Thursday, November 29, 2007

Gakuen Alice, vol. 1

By Tachibana Higuchi
Released in the US by TokyoPop

Slugline: A happy, fun-filled tale of an authoritarian government exploiting children for the good of the state and favored corporations.

Mikan's best friend Hotaru has been recruited for the government school for Alices, special geniuses who are educated separately from other students in Tokyo. Just as an aside, they call students Alices, even the boys. Why not call them Alans, let them retain their gender identity at least. Oh wait, I forgot, this is Japan.
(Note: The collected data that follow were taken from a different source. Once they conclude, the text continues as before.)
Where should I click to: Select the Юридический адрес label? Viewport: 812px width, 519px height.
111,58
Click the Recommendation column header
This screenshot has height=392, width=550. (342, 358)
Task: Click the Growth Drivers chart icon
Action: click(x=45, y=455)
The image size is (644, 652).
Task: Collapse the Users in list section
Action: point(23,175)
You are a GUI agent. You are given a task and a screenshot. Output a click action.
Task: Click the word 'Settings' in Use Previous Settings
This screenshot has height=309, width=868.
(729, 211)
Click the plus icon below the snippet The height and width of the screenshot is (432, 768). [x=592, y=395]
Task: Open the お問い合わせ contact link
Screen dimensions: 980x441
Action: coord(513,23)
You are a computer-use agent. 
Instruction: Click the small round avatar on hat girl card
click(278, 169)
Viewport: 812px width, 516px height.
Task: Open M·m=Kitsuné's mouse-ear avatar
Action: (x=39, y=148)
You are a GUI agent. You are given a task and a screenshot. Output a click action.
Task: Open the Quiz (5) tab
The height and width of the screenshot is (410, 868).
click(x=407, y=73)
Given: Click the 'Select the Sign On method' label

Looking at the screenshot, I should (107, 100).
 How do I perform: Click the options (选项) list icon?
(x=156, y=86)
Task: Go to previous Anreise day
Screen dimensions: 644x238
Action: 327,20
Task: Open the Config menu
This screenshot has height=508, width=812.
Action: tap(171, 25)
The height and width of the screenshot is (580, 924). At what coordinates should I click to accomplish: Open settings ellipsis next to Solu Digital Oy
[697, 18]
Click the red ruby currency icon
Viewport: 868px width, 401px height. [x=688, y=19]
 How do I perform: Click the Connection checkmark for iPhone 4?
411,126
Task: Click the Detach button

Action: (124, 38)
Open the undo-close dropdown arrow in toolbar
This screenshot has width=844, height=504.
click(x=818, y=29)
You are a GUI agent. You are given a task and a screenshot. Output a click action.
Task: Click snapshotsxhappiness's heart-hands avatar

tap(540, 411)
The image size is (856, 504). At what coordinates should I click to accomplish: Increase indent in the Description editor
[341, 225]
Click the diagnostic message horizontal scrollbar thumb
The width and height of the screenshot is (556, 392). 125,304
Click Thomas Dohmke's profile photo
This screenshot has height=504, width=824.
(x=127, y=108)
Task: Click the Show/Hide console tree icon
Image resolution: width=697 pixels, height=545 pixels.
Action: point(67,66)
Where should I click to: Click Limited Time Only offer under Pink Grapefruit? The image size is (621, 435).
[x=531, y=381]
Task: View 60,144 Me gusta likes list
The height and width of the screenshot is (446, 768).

Never mind. Mikan is depressed and alone in her school, but when discovers that Hotaru went to the Alice school because the payment for her going to the school would keep her and Mikan's old school open. So yeah, the government is now buying kids, nice. Once Mikan learns that, she decides that she has to see Hotaru at the Alice school, and runs away from home to Tokyo to see Hotaru. Once there, one of the teacher's talks to her on the sidewalk outside of the vast walled compound where the Alice live and learn, and invite Mikan to join them. Once he prevents one of the Alices from escaping. Once inside Mikan learns that the Alices are not only geniuses, but many of them have extranormal abilities such as mind reading and pryokinesis. Mikan is normal, so she is mystified on why she was invited to join, but is happy to be reunited with Hotaru. Through a series of challenges laid out by pyrokinetic boy, a fellow student in her class, Mikan discovers that her ability is to be normal, as in to shut down other Alice's powers.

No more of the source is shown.